__SUPPLIED MATERIAL__.
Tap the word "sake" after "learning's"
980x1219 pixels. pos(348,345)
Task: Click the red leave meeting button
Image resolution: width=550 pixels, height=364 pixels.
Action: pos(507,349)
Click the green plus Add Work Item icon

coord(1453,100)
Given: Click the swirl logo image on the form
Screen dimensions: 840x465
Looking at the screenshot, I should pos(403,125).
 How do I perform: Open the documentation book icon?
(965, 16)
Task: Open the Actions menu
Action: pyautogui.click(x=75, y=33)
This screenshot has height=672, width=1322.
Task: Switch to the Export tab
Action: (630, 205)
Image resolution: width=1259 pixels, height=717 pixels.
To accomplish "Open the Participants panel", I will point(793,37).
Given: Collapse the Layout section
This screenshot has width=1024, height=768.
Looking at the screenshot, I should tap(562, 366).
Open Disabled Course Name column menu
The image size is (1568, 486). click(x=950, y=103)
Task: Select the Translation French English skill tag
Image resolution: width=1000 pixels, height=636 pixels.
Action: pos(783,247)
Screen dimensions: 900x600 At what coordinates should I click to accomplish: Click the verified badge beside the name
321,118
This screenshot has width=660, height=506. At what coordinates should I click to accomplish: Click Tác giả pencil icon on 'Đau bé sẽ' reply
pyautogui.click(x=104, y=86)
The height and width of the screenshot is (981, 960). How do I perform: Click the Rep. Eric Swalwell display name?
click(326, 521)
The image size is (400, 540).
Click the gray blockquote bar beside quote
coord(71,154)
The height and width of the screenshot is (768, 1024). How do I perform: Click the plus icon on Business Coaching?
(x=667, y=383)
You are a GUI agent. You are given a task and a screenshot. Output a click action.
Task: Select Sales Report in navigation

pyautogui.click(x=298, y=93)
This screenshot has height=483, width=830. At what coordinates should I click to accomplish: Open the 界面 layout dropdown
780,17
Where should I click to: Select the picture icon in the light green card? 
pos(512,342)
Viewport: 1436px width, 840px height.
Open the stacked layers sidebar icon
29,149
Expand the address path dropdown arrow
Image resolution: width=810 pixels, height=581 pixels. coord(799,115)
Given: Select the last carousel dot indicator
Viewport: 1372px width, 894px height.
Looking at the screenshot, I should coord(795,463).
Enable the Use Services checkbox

__GOAL OF THE EXERCISE__. From the first line through the last, give the data above again exactly.

__SOLVED PROBLEM__.
Tap the word "sake" after "learning's"
980x1219 pixels. pos(348,345)
Task: Click the red leave meeting button
Image resolution: width=550 pixels, height=364 pixels.
Action: pos(507,349)
Click the green plus Add Work Item icon

coord(1453,100)
Given: Click the swirl logo image on the form
Screen dimensions: 840x465
Looking at the screenshot, I should pos(403,125).
 How do I perform: Open the documentation book icon?
(965, 16)
Task: Open the Actions menu
Action: pyautogui.click(x=75, y=33)
This screenshot has height=672, width=1322.
Task: Switch to the Export tab
Action: (630, 205)
Image resolution: width=1259 pixels, height=717 pixels.
To accomplish "Open the Participants panel", I will point(793,37).
Given: Collapse the Layout section
This screenshot has width=1024, height=768.
Looking at the screenshot, I should tap(562, 366).
Open Disabled Course Name column menu
The image size is (1568, 486). click(x=950, y=103)
Task: Select the Translation French English skill tag
Image resolution: width=1000 pixels, height=636 pixels.
Action: pos(783,247)
Screen dimensions: 900x600 At what coordinates should I click to accomplish: Click the verified badge beside the name
321,118
This screenshot has width=660, height=506. At what coordinates should I click to accomplish: Click Tác giả pencil icon on 'Đau bé sẽ' reply
pyautogui.click(x=104, y=86)
The height and width of the screenshot is (981, 960). How do I perform: Click the Rep. Eric Swalwell display name?
click(326, 521)
The image size is (400, 540).
Click the gray blockquote bar beside quote
coord(71,154)
The height and width of the screenshot is (768, 1024). How do I perform: Click the plus icon on Business Coaching?
(x=667, y=383)
You are a GUI agent. You are given a task and a screenshot. Output a click action.
Task: Select Sales Report in navigation

pyautogui.click(x=298, y=93)
This screenshot has height=483, width=830. At what coordinates should I click to accomplish: Open the 界面 layout dropdown
780,17
Where should I click to: Select the picture icon in the light green card? 
pos(512,342)
Viewport: 1436px width, 840px height.
Open the stacked layers sidebar icon
29,149
Expand the address path dropdown arrow
Image resolution: width=810 pixels, height=581 pixels. coord(799,115)
Given: Select the last carousel dot indicator
Viewport: 1372px width, 894px height.
Looking at the screenshot, I should coord(795,463).
Enable the Use Services checkbox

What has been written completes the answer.